Executor’s Right to a Fee
Under certain situations, an Executor may receive a fee in connection with serving as Executor of an Estate. Texas Probate Code Section 241 (“Compensation of Personal Representatives”) presently governs the compensation of executors in Texas in the absence of a testamentary provision to the contrary. The statutory fee only applies when the Testator’s Will is silent as to how compensation is to be paid. If the Will says “reasonable compensation,” Section 241(a) does not apply.
Texas Probate Code Section 241(a) contains three major exceptions to the general rule that an executor will be entitled to a percentage commission on the receipt and payout of “cash” and expressly provides that:
- No ordinary commission shall be allowed to an executor for receiving funds belonging to a testator or intestate estate which were on hand or were held for the benefit of the decedent at the time of death in a financial institution or a brokerage firm including cash or a cash equivalent held in a checking account or a savings account, certificate of deposit or money market account;
- No ordinary commission shall be allowed on the collection of proceeds of any life insurance policy;
- No commissions shall be allowed for paying out cash to the heirs or distributees of such in payment of their bequests or inheritance.

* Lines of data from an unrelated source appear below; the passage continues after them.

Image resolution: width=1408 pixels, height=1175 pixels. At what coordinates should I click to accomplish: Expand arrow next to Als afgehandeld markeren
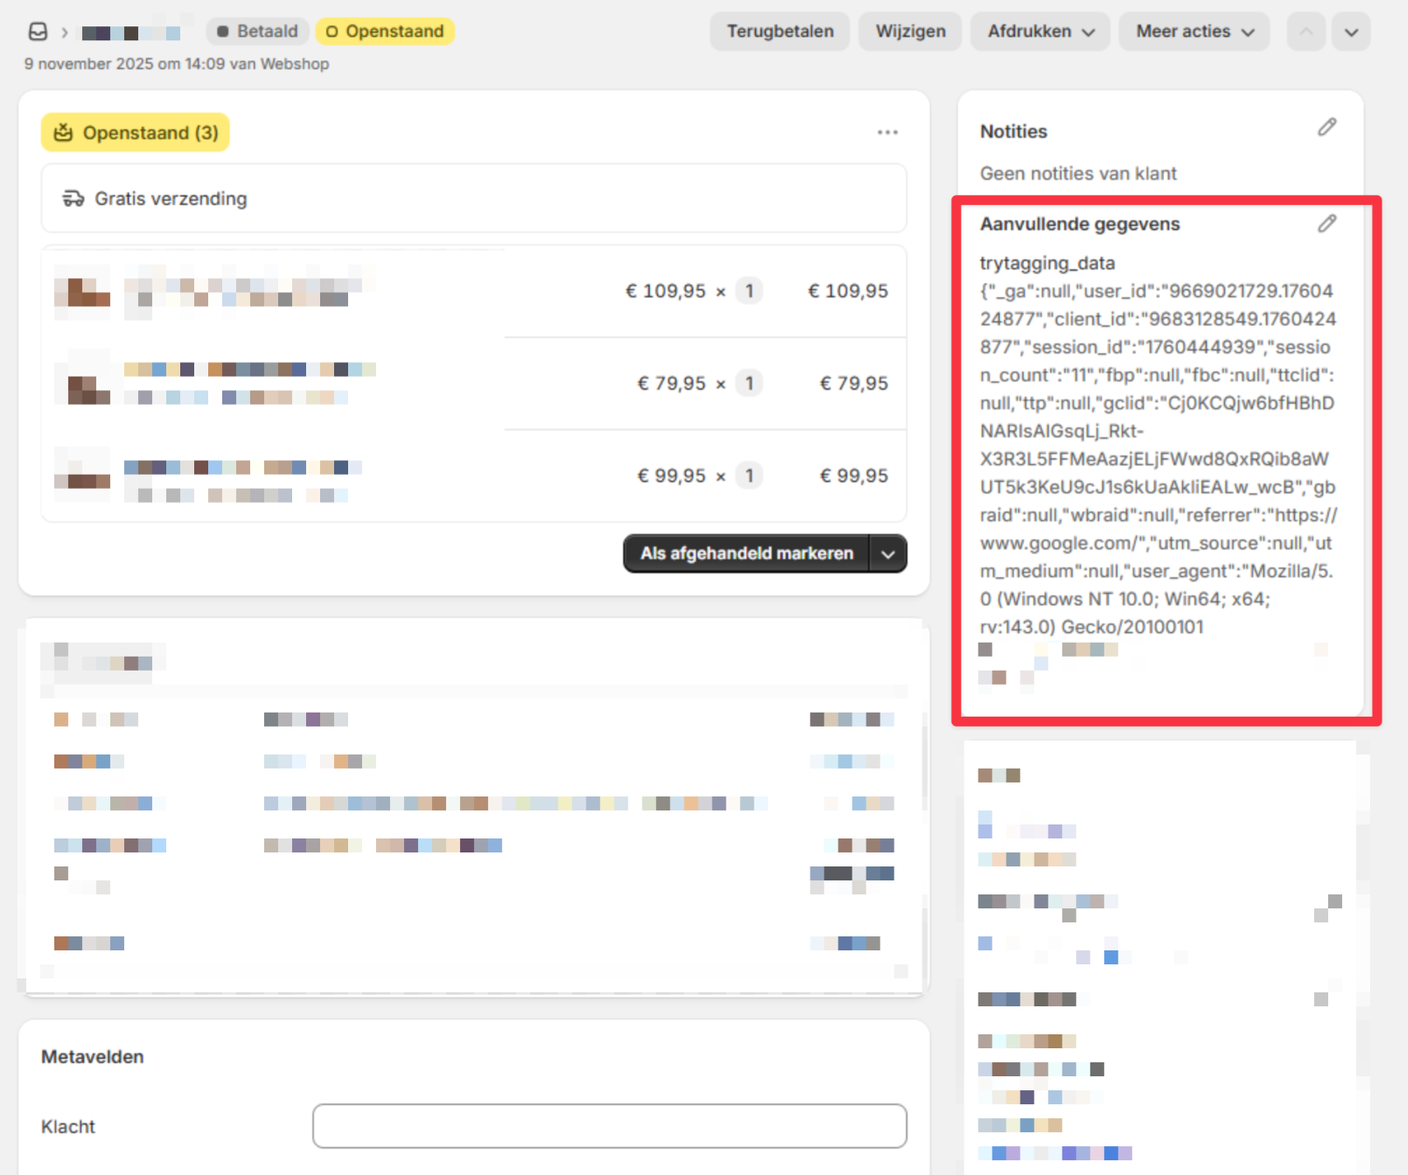point(888,554)
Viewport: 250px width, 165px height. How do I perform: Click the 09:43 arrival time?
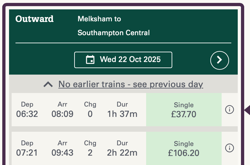62,152
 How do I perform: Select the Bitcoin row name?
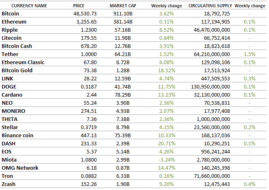(10, 14)
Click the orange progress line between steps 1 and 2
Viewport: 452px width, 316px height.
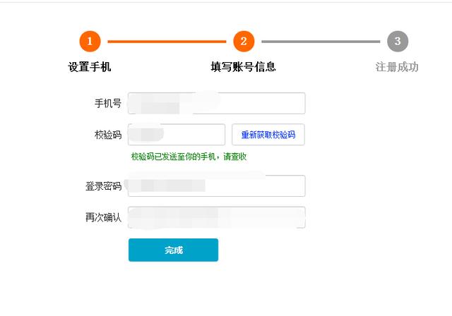point(167,42)
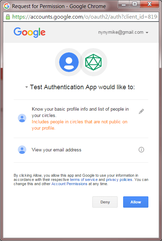This screenshot has width=162, height=241.
Task: Click the profile icon beside circles permission
Action: 22,118
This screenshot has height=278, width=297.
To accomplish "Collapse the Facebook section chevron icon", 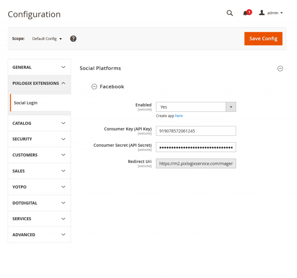I will click(x=94, y=86).
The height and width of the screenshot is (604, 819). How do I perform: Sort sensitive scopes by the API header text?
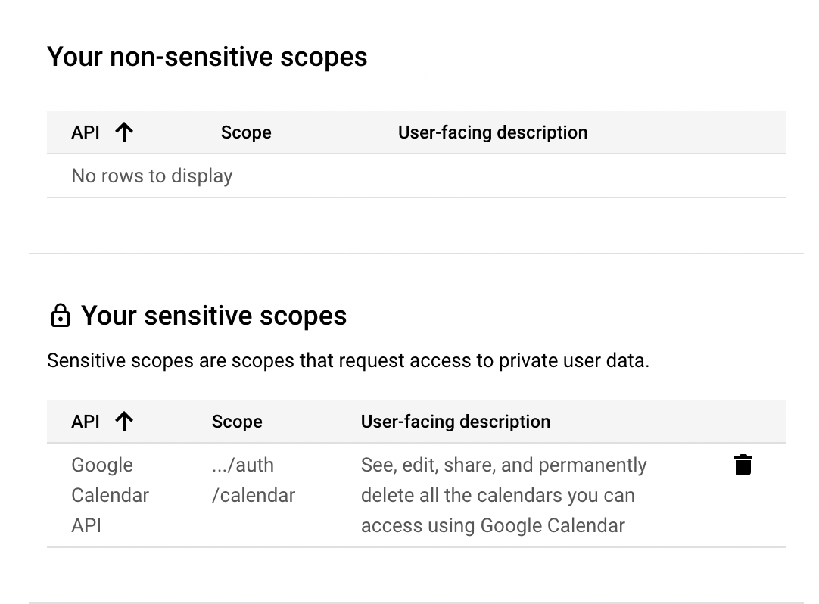(x=85, y=421)
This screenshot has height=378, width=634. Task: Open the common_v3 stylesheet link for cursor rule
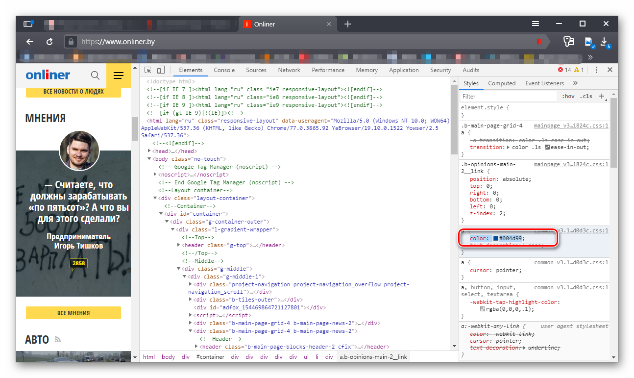click(x=571, y=262)
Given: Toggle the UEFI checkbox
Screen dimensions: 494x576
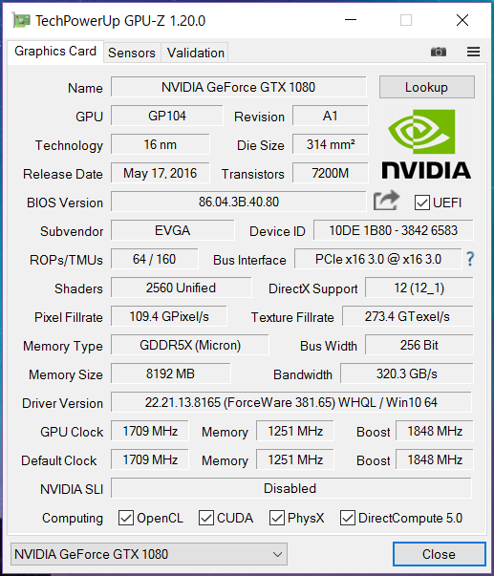Looking at the screenshot, I should pyautogui.click(x=421, y=203).
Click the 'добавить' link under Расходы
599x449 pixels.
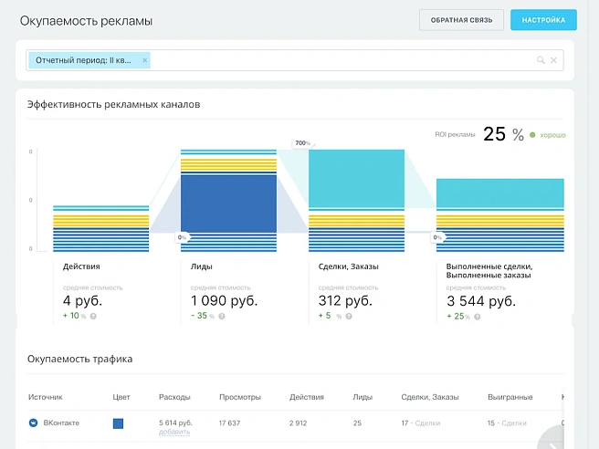173,432
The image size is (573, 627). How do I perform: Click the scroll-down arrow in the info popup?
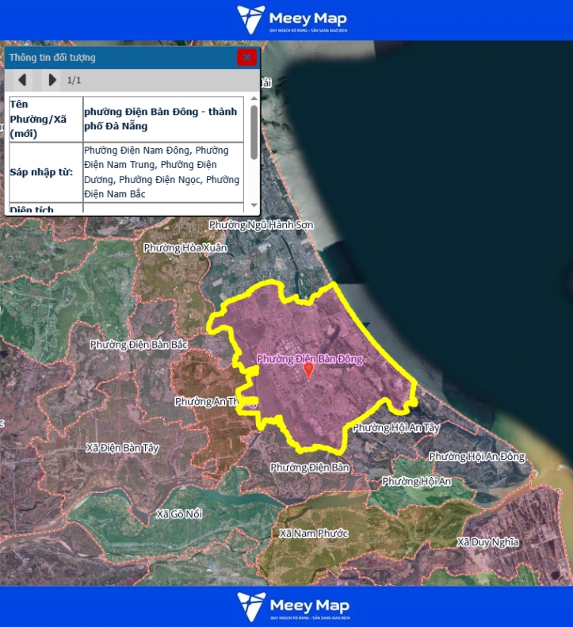point(254,206)
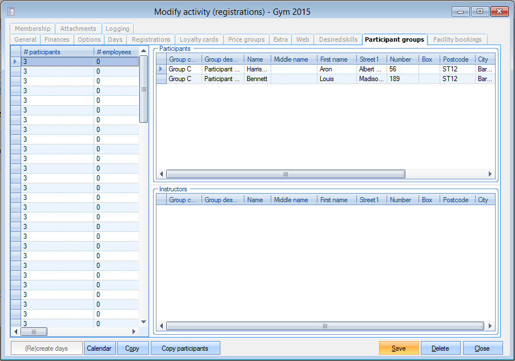Go to the Finances tab
The width and height of the screenshot is (515, 361).
point(57,39)
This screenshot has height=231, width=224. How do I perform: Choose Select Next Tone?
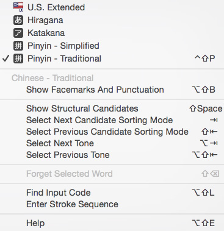pyautogui.click(x=112, y=143)
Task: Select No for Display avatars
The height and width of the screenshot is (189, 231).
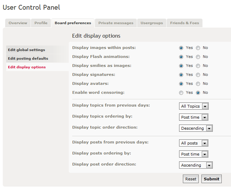Action: (x=198, y=84)
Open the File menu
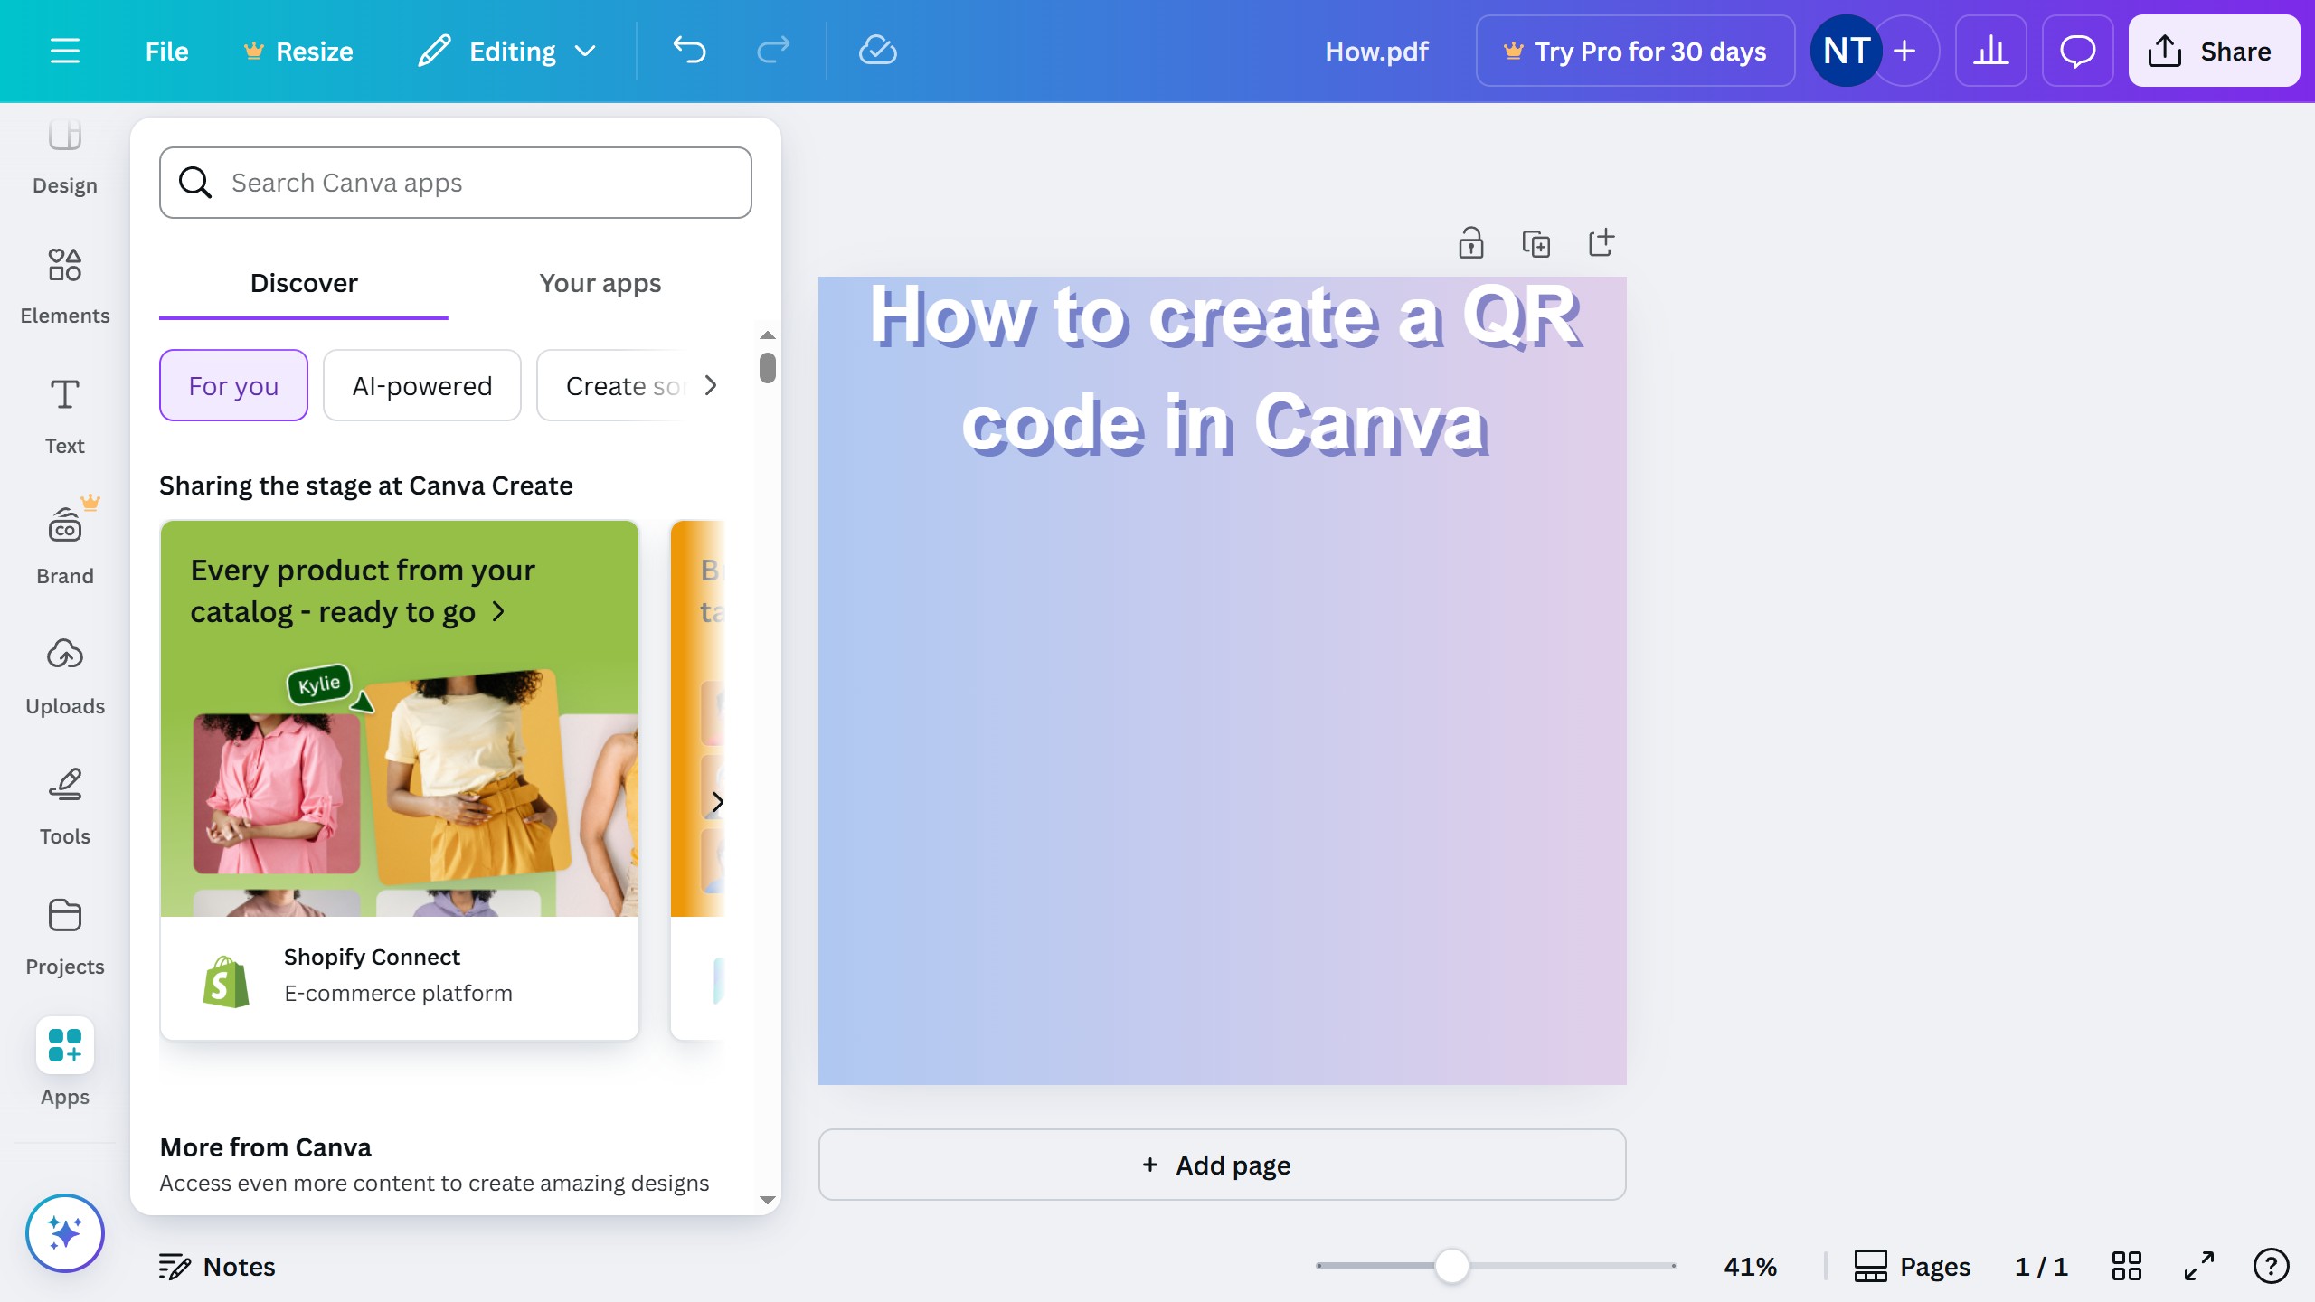Image resolution: width=2315 pixels, height=1302 pixels. 166,51
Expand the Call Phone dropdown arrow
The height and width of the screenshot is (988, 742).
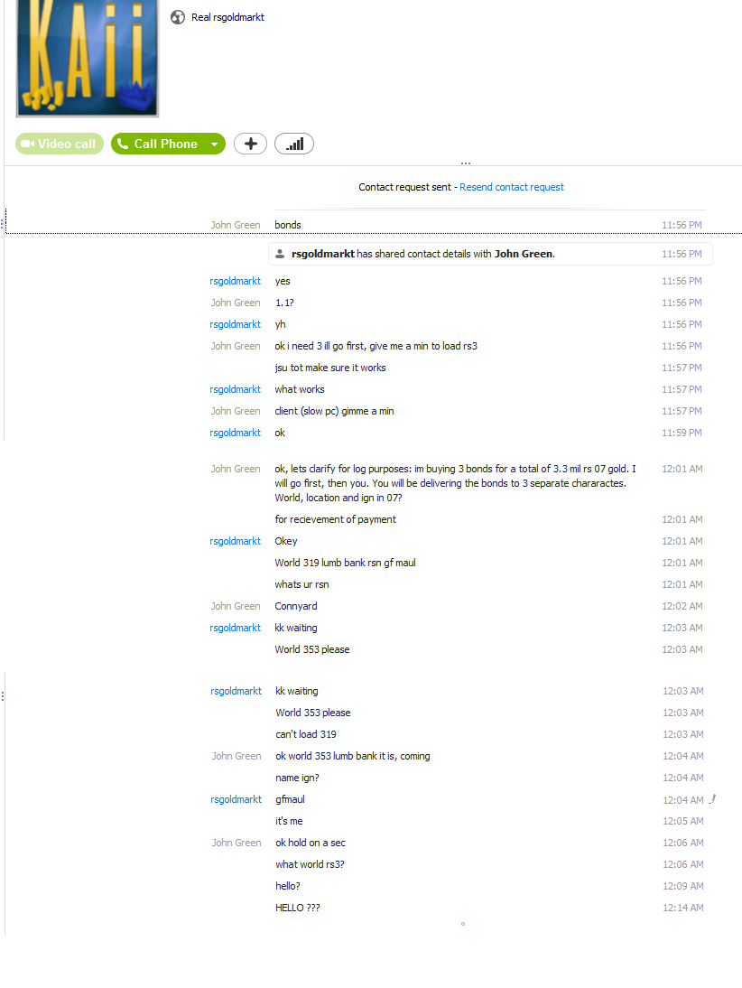click(x=215, y=144)
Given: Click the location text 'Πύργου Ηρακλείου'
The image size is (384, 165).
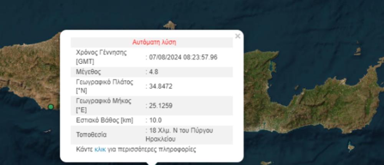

From the statutory exceptions listed above, it is clear that most cash funds that the executor will administer and distribute over the course of an administration will be excluded from the computation of the statutory commission. In addition, the independent executor must actually be appointed and render some services to an estate to be entitled to receive a commission. However, the services that are performed do not have to be directly or indirectly connected with the specific receipts of cash during the administration for the executor to receive a commission under Section 241. There is no statutory requirement that the independent executor actually “earn” its commissions on the receipts and/or payouts of cash on which the commission is based.
As a beneficiary, if you believe that the executor has taken a “fee” from the Estate, you should consult an attorney immediately to confirm whether such action was appropriate. If the “fee” was not appropriate, the executor may be liable for breach of fiduciary duty. The application of Section 241 can be tricky. While there are many instances where a fee is inappropriate, there are also many circumstances that often arise in even the most routine estate administrations that justify a fee.